Earlier I transferred football dates to the calendar. Union will play at Hertha on April 9th, followed by Frankfurt on the following Sunday. Religious commitments, the rest is secondary. My clan thinks it’s antisocial, but that’s how fans tick. Certainly they had already blocked last Monday evening in Kharkiv months ago: “Aunt Olga is celebrating her birthday? Isn’t that also possible after the season?” The local first division club FK Metalist should have played against Poltava at half past six local time. It was in the stadium that Mario Gómez scored two goals against the Netherlands at Euro 2012. But instead of a result from the day before yesterday, the “Kicker” statistic says succinctly: “Sick.” If reports of injured players came now, nobody would think of torn ligaments.

It pulled all the strength out of his bones, says Matthias Platzeck. like a disease. Brandenburg’s former prime minister is a war victim, albeit extremely far down in the hierarchy. It remains to be seen whether he is as innocent as those who are now literally falling on their heads in Kharkiv. Platzeck always promoted communication and understanding. Now it looks as if that was fundamentally wrong. Others may judge that. I was in good faith too. Thank goodness I was never invited to do it on talk shows. So I didn’t have to publicly swear off like Platzeck, Schwesig or Krone-Schmalz, but called my friend Sybille. She has always called Putin a ruthless scumbag, and not because his eyes are colder than Justin Trudeau’s.

I was never sympathetic to Putin either. But there was respect. As a Bavarian, I would have said: “A Hund is a scho.” Like many of his compatriots, I gave him credit for leading Russia out of the chaos of the 1990s and the vodka flag of Boris Yeltsin.
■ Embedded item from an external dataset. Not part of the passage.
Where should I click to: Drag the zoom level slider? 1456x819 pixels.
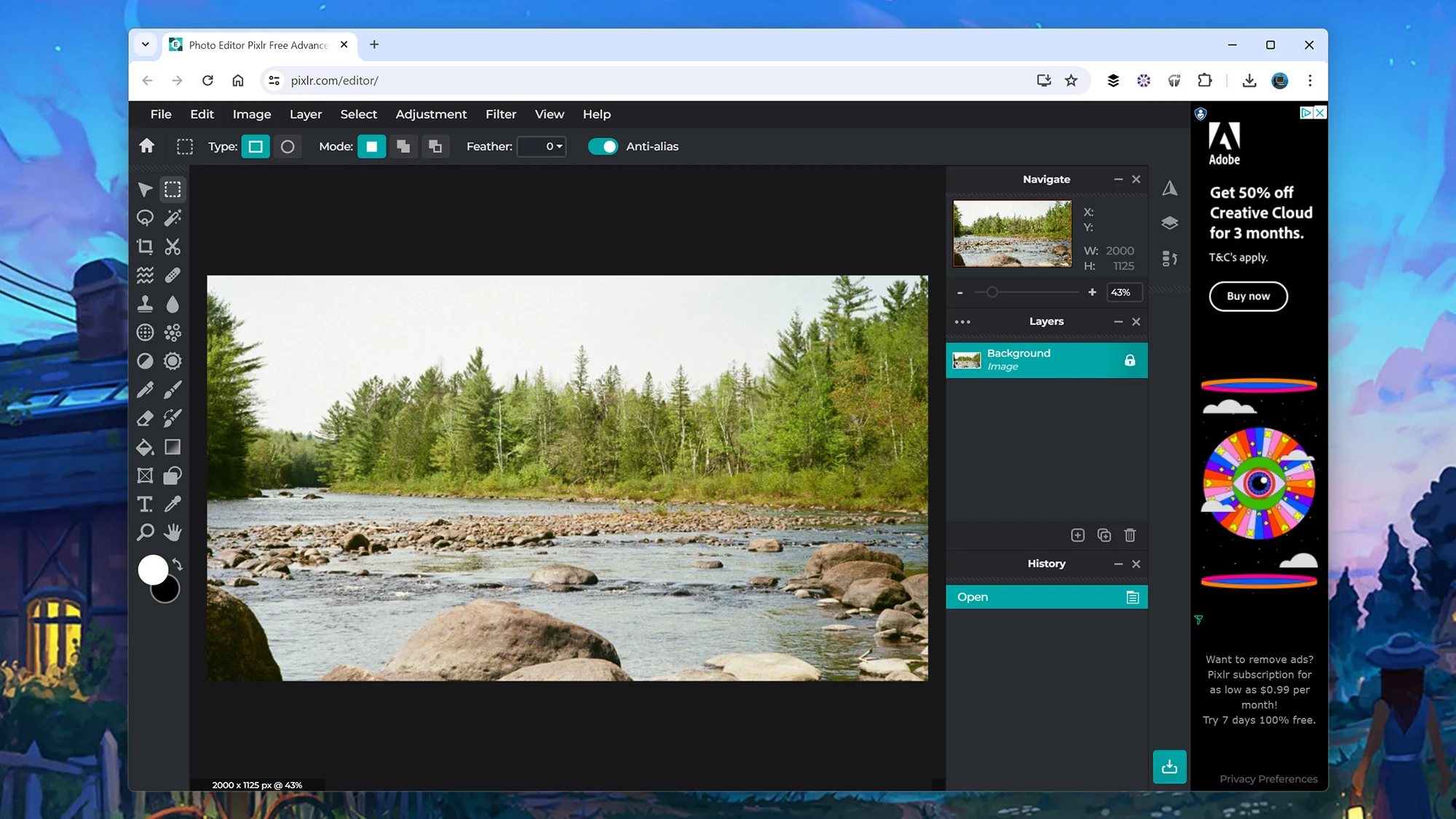[991, 292]
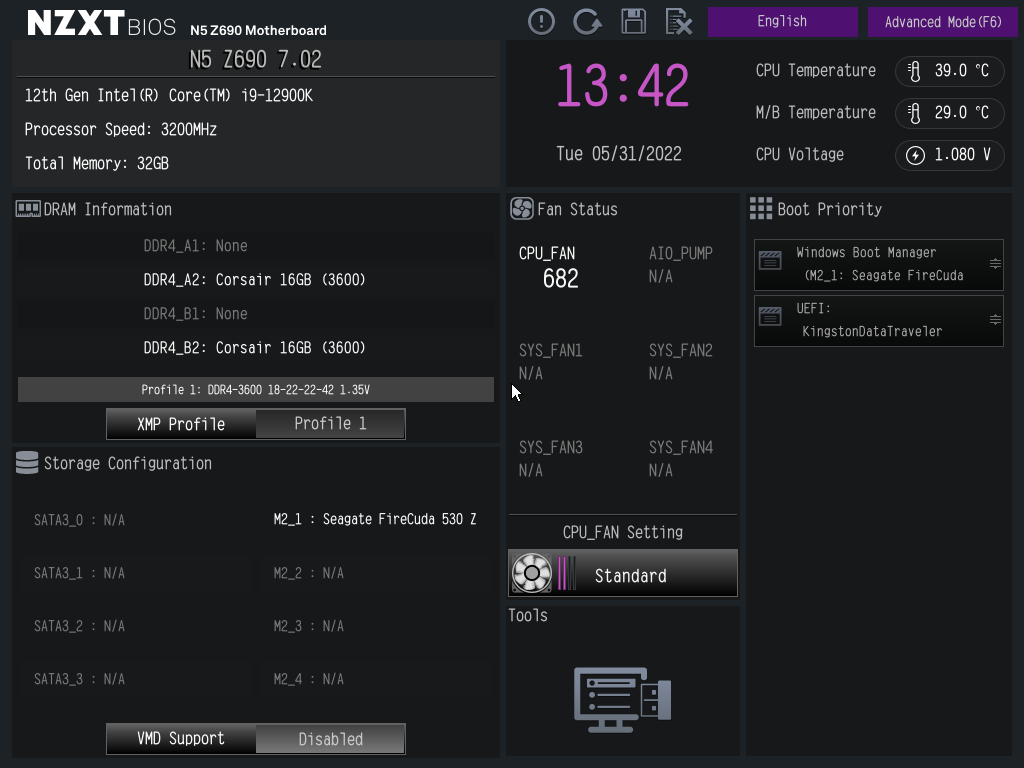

When he returned home at the beginning of that decade, the former KGB officer had had to hire himself out as a taxi driver. He found this so humiliating that he still doesn’t want to talk about it today. A little man and his pride.

A media report from 1993 was recently unearthed about a meeting with emissaries from German companies: Putin, now deputy mayor of St. Petersburg, advocated stabilizing Russia through a military dictatorship, model Pinochet. His guests, it says, gave friendly applause. That says something about the anarchy of the time, about economic priorities and Putin’s unambiguous relationship to violence. No, he hasn’t changed that much. Nevertheless, I just caught a whiff of Putin’s understanding – for his bilious grin when George W. Bush condemned Russia’s “unprovoked and unjustified invasion”. George W Bush! There’s no Russian film like that.

But it’s true: the former and, as it were, eternal Soviet citizen Vladimir Putin is waging an imperialist, revisionist and chauvinist war of conquest. Like Platzeck, I went to school in the GDR and I have to let that fact sink in. It costs others their lives, it draws certainty from my bones. In the dark hours, this is enough to raise doubts as to whether the semi-finalists Union can contest the DFB Cup final on May 21. The concern may seem trivial, and yes, I wish it was only for sporting reasons.